Un cielo con lenguaje propio

La creación de un espectáculo depende de los límites que se quiera poner el artista. En el flamenco o en la danza, existe una libertad de creación que no conoce esos límites, y que cuando se tiene en cuenta la tradición, hay una oportunidad para cambiarla y aportar elementos nuevos.

Rocío Molina es un ejemplo claro de creación. Una fiera en el escenario, capaz de poner de acuerdo al bien y al mal para amar al arte Desde su cielo personal, la artista malagueña consiguió sobre las tablas del Villamarta, despertar una ilusión nueva en base a su propia visión, una mirada absolutamente respetable, aunque les haya chocado a los más tradicionales.

Fotografía cortesía de: Festival de Jerez / Javier Fergo

La malagueña ahondó en sus raíces desde el principio, mostrándose pura, como el blanco de su baja de cola que decide dejar, para desnudar su cuerpo y alma, y comenzar a expresar con su propio lenguaje corporal los sentimientos y su manera de entender la escena.

‘Caída del Cielo’ es un viaje hasta las raíces más profundas de Rocío Molina, un espectáculo camaleónico como la serpiente que simula ser la malagueña mientras desangra su alma expresando sus emociones tintadas de rojo.

La bailaora estableció una conexión diferente, con guitarra eléctrica, batería, y la portentosa voz de José Ángel Carmona, un cantaor que brilló con luz propia haciendo gozar al público y a la propia bailaora.

Rocío Molina es un ejemplo de control de la escena, del ritmo, del compás y de cada una de las situaciones que demostró sobre el escenario. Hubo tiempo para todo: amar, reír, gozar, y sobre todo bailar.
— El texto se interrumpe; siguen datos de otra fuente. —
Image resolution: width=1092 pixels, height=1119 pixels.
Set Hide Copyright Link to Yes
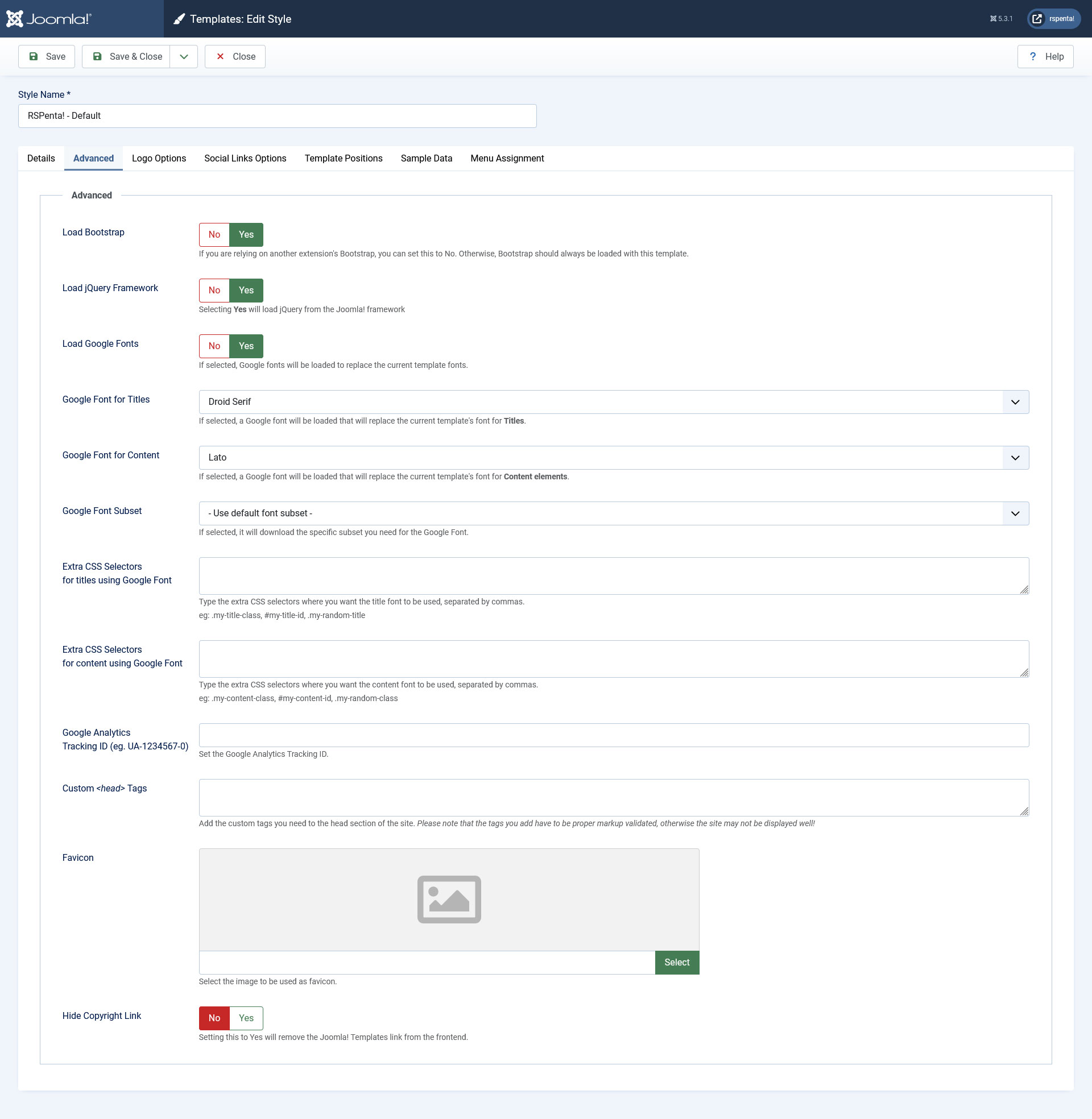tap(246, 1018)
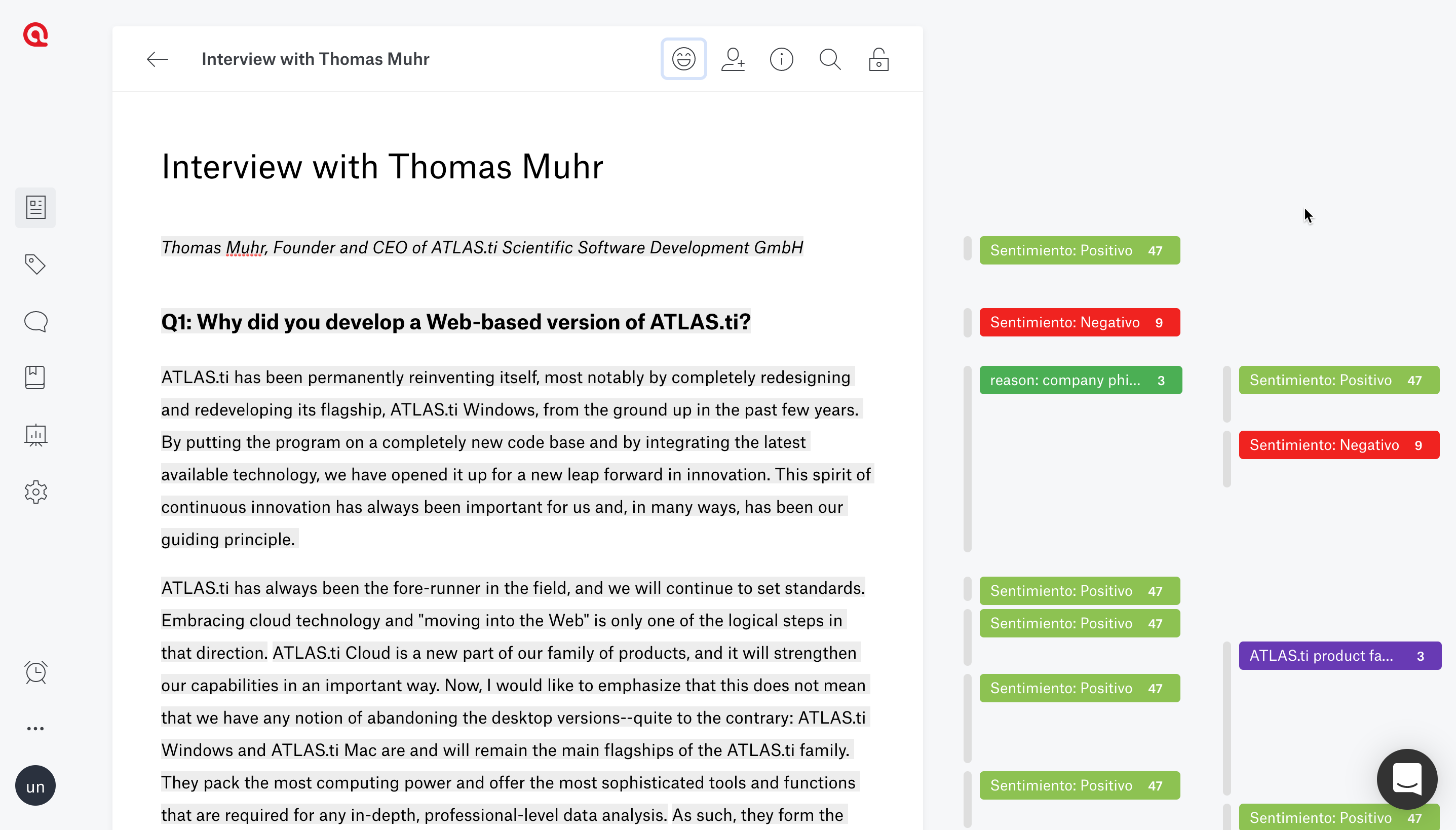Open the analysis chart board icon

pyautogui.click(x=35, y=435)
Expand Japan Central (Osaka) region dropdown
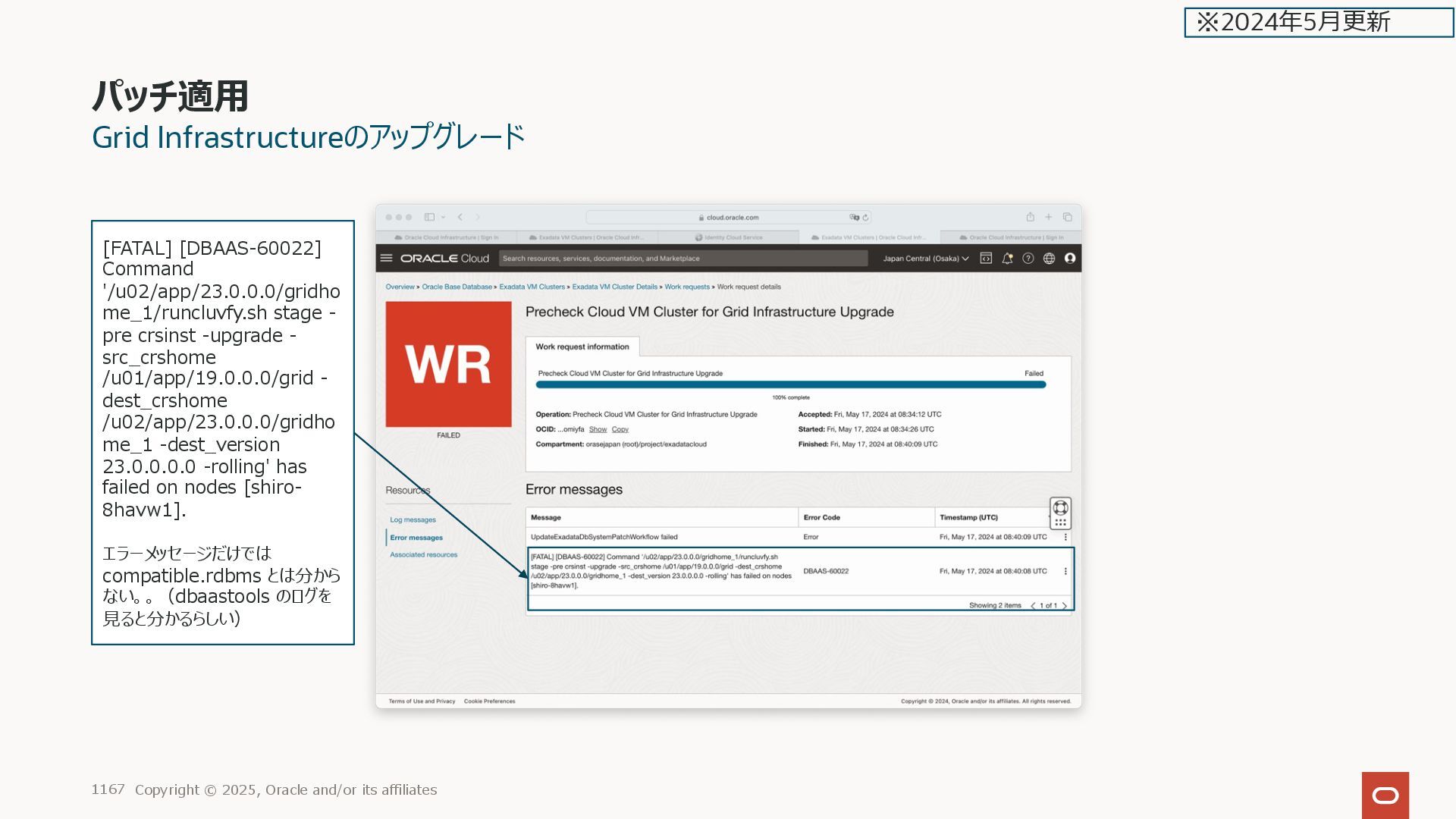 [925, 259]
La malagueña dejó un buen sabor de boca en una cita que se perdió hace un año debido a un problema médico, pero ayer se desvivió con un espectáculo con el que hizo llorar de emoción, con lágrimas rojas hasta la luna que la acompañaba en una pantalla casi todo el espectáculo.

Un viaje al alma de Rocío Molina, a su manera de entender el lenguaje flamenco, que se debe ver con otros ojos para entender la mirada desde ‘su cielo’.